9903 Leonhardt
- Orbit of Leonhardt (blue), with the inner planets and Jupiter (outermost)

Discovery
- Discovered by: P. G. Comba
- Discovery site: Prescott Obs.
- Discovery date: 4 July 1997

Designations
- Named after: Gustav Leonhardt (conductor and harpsichordist)
- Alternative designations: 1997 NA_{1} · 1976 UG_{6}
- Minor planet category: main-belt · (outer)

Orbital characteristics
- Epoch 4 September 2017 (JD 2458000.5)
- Uncertainty parameter 0
- Observation arc: 40.43 yr (14,767 days)
- Aphelion: 3.8232 AU
- Perihelion: 2.3527 AU
- Semi-major axis: 3.0880 AU
- Eccentricity: 0.2381
- Orbital period (sidereal): 5.43 yr (1,982 days)
- Mean anomaly: 240.21°
- Mean motion: 0° 10^{m} 53.76^{s} / day
- Inclination: 1.6903°
- Longitude of ascending node: 195.95°
- Argument of perihelion: 139.13°

Physical characteristics
- Dimensions: 8.499±0.240 km 17.8 km
- Geometric albedo: 0.042±0.008
- Absolute magnitude (H): 14.5

= 9903 Leonhardt =

Asteroid

9903 Leonhardt, provisional designation , is a dark asteroid from the outer region of the asteroid belt, approximately 10 kilometers in diameter.

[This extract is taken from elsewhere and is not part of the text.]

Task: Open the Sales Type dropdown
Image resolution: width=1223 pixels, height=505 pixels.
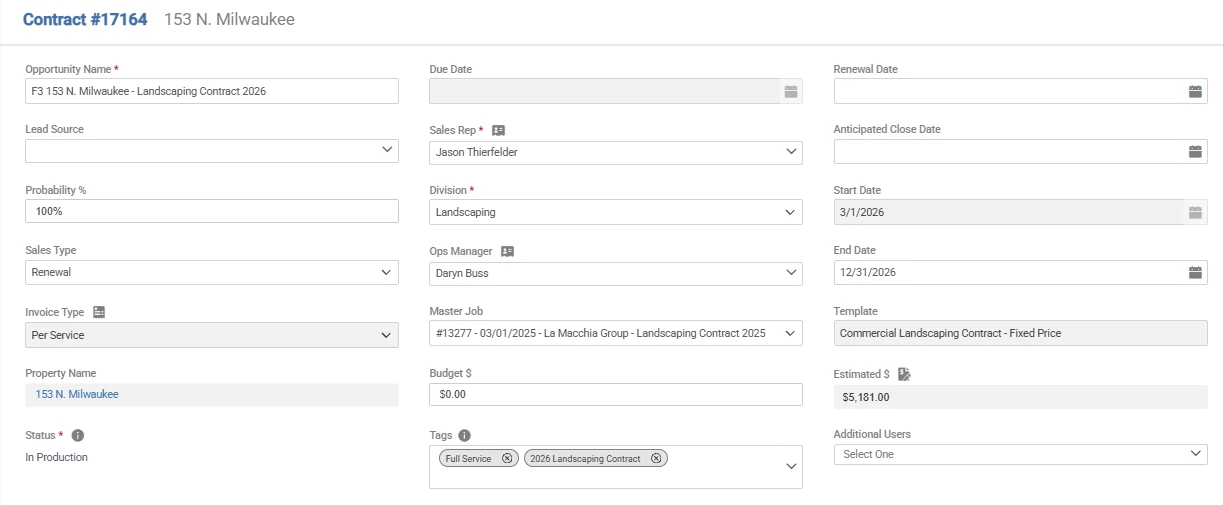Action: tap(387, 272)
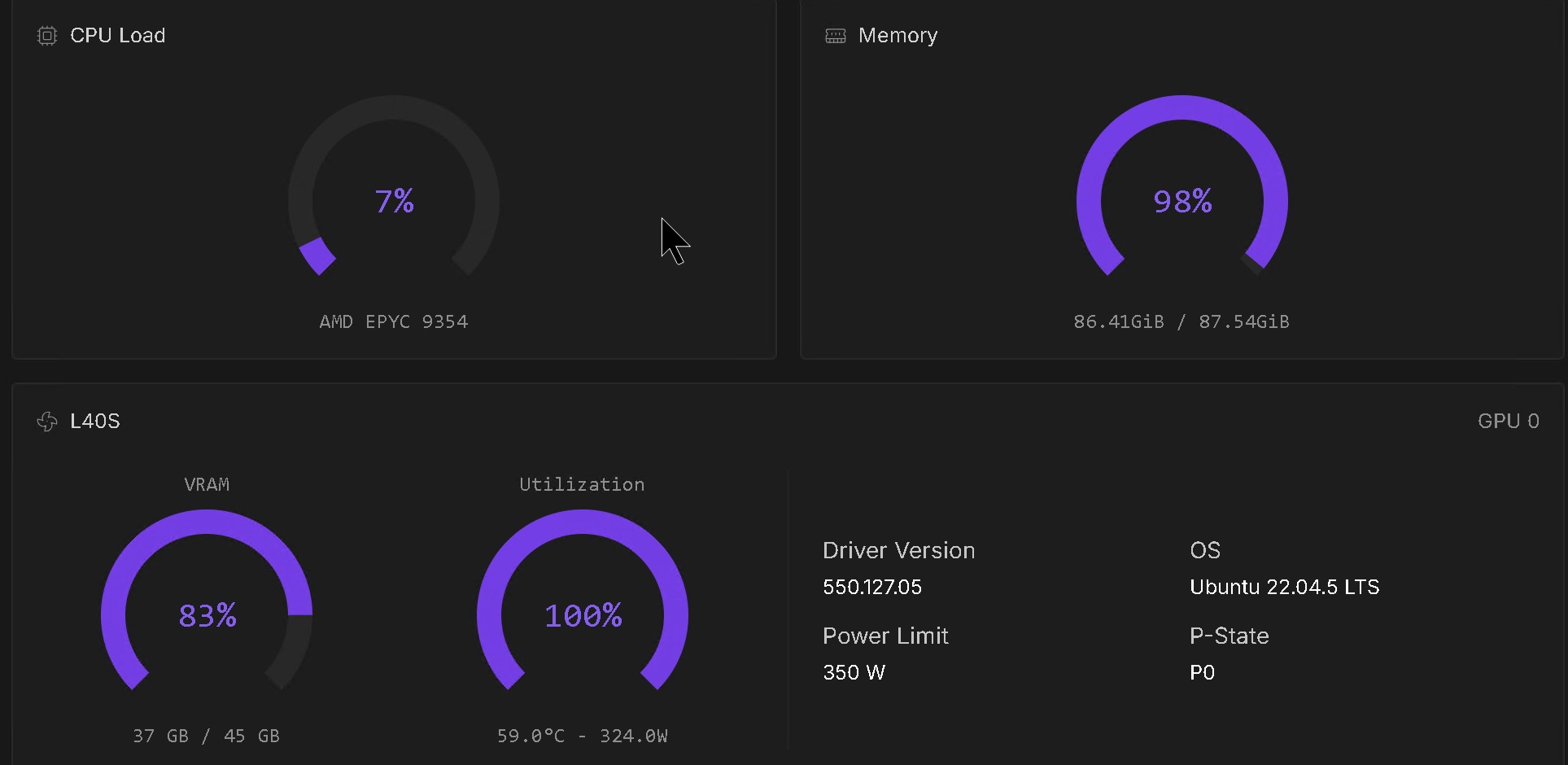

The asteroid was discovered on 4 July 1997, by American amateur astronomer Paul Comba at Prescott Observatory in Arizona, United States. It was named after Dutch keyboard player Gustav Leonhardt.

== Orbit and classification ==

Leonhardt orbits the Sun in the outer main-belt at a distance of 2.4–3.8 AU once every 5 years and 5 months (1,982 days). Its orbit has an eccentricity of 0.24 and an inclination of 2° with respect to the ecliptic.

It was first identified as at Kiso Observatory in 1976, extending the body's observation arc by 21 years prior to its official discovery observation at Prescott.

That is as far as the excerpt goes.